1
Three weeks since I’d buried my dagger in the king’s heart, and the world still smelled of his rotting reign.
Kalith Village, a small village in the outskirts of the kingdom buzzed like flies on a corpse. And in the Rusty Hinge inn, men toasted the king’s demise with ale thick enough to drown their own sins. Others, the ones who’d profited from his cruelty, drank in silence, their knuckles white around their cups. Most didn’t care. A dead king was just another corpse.
But I cared.
Because the bastard had laughed as he died.
And the "his" location was still unknown to me.
Day three. Still no herald.
No herald to tell of any news from the capital.
The ache in my chest gnawed deeper.
“Hey, pretty lady.” The man’s belly brushed the table as he leaned in, his grin a crooked fence of yellowed teeth. He smelled of stale beer and onions, his fingers leaving damp prints on the wood as he tried to wedge himself onto my bench. “What’s a sweet little thing like you doin’ in a place like this?”
I held his gaze. Slowly. Deliberately.
His grin returned, wider now, emboldened by her silence. He leaned closer, his breath hot and sour. “C’mon, sweetheart. A pretty face like yours shouldn’t be all alone. How ‘bout I buy you a drink?”
I didn’t blink. “No.”
He chuckled, undeterred, and reached for my hand. “Aw, don’t be like that. I’m just bein’ friendly.”
My dagger was in my grip before his fingers could graze my wrist. The blade gleamed dully in the tavern’s greasy light, pressed just above his thigh, close enough to certain delicate areas that his face drained of color.
“You have three seconds,” I said, “to walk away before I redefine ‘friendly’ for you.”
A beat. Then another.
The tavern had gone quiet around us.
He swallowed hard, hands lifting in surrender as he slid back from the bench. “No need for that, darlin’. Just… just makin’ conversation.”
“Two.”
He scrambled to his feet so fast he nearly tripped over his own boots. “Crazy bitch,” he muttered under his breath but not quietly enough.
I smiled. “Try again.”
This time, he fled without another word.
The tavern’s noise swelled back in his wake, though the stares lingered. I returned to my drink, the weight of the dagger still warm in my palm.
Then, from the shadowed corner by the door...
“That’s no way to treat the locals, Mawen.”
A familiar voice. One I’d been waiting for.

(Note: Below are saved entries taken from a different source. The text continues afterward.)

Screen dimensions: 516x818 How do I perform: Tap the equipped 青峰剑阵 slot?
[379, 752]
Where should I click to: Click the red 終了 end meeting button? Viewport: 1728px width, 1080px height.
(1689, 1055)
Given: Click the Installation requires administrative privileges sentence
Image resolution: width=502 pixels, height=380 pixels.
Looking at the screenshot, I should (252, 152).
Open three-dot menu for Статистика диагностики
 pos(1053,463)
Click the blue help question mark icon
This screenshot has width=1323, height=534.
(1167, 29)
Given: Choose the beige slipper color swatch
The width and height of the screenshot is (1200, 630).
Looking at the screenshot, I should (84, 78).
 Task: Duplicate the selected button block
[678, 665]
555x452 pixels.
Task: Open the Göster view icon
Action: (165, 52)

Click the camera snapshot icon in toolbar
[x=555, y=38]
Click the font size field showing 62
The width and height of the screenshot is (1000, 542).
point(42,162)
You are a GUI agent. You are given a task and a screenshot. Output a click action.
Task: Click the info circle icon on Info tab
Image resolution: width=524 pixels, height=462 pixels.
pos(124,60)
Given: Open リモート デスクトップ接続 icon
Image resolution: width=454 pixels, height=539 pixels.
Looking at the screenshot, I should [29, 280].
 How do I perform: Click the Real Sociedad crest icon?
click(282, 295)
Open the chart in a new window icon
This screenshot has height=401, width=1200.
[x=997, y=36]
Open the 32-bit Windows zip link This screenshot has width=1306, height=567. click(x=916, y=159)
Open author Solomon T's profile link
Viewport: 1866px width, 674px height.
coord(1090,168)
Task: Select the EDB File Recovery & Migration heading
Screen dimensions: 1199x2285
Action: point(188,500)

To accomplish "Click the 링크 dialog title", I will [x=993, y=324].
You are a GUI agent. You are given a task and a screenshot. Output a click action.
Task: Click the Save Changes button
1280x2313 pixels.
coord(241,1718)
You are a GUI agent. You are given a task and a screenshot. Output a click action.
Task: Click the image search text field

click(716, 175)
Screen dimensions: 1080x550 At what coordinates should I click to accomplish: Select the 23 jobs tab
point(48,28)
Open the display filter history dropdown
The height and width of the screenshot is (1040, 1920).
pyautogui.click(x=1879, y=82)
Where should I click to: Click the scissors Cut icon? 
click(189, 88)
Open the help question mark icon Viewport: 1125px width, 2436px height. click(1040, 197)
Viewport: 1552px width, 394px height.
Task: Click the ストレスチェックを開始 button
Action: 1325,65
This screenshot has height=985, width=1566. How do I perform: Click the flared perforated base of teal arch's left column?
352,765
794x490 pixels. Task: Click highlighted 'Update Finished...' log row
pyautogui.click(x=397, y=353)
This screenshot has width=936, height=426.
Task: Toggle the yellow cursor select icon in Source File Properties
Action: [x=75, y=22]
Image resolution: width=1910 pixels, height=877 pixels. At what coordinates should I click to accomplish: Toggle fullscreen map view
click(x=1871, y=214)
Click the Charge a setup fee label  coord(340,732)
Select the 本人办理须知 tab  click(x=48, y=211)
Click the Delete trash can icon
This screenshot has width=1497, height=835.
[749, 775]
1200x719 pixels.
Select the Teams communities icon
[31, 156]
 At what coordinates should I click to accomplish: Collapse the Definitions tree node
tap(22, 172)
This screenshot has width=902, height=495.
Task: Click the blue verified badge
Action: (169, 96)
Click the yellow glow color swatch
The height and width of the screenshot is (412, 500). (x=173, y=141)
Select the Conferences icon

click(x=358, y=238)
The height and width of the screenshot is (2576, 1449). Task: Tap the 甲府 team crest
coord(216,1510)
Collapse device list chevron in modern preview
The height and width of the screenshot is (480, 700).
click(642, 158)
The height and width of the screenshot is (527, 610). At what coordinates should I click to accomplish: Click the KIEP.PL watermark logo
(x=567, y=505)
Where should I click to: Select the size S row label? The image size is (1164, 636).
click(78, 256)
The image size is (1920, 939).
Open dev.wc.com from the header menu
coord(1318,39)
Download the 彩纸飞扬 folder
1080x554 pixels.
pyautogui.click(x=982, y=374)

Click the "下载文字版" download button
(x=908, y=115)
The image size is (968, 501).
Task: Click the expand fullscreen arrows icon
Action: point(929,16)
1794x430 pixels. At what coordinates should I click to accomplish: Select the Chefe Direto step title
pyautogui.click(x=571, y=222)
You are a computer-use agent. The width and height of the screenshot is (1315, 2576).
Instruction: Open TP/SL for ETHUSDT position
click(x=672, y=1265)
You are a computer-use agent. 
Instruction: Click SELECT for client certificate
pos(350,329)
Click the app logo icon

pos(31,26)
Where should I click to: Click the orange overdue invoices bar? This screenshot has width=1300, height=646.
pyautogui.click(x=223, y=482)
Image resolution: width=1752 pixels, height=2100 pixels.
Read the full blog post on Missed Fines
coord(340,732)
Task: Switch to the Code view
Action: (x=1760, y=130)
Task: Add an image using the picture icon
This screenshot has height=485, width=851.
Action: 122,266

The herald had finally arrived.
"Took you long enough, bastard."
I didn’t realize I’d stood until I was already crashing into him. His arms thick as oak branches, smelling of saddle leather and the sharp pine of the northern roads closed around me. For a breath, I let myself forget the dagger at my hip, the king’s blood still crusted under my nails, the ache that never left.
"Shh," he rumbled, his laughter vibrating through my bones. "No one but my mother calls me that."
I pulled back just enough to see his face, the herald’s face, all sun-weathered wrinkles and that damned crooked grin. "Your mother’s smarter than you."
"And twice as mean." He cupped the back of my head, his thumb brushing the scar behind my ear, the one he’d stitched himself a lifetime ago. "You look like shit, Mawen."
"You smell like horse."
"Missed you too."
The tavern’s murmurs surged around us, curiosity and fear tangling in the air. The herald’s gaze flicked over my shoulder to the man still nursing his pride by the ale barrels. "Making friends again?"
I shrugged. "He’s alive, isn’t he?"
"Disappointing." He slung an arm around my shoulders, steering me toward the stairs. "Come on. We’ve got work to do."
The way he said it, quiet, grim turned my blood to ice.
The herald never whispered unless the world was ending.
The herald’s grip tightened on my shoulder as we climbed the stairs, his boots scuffing the warped wood. The tavern’s noise faded behind us, replaced by the creak of old timber and the thunder of my own pulse.
He didn’t speak again until the door slammed shut behind us.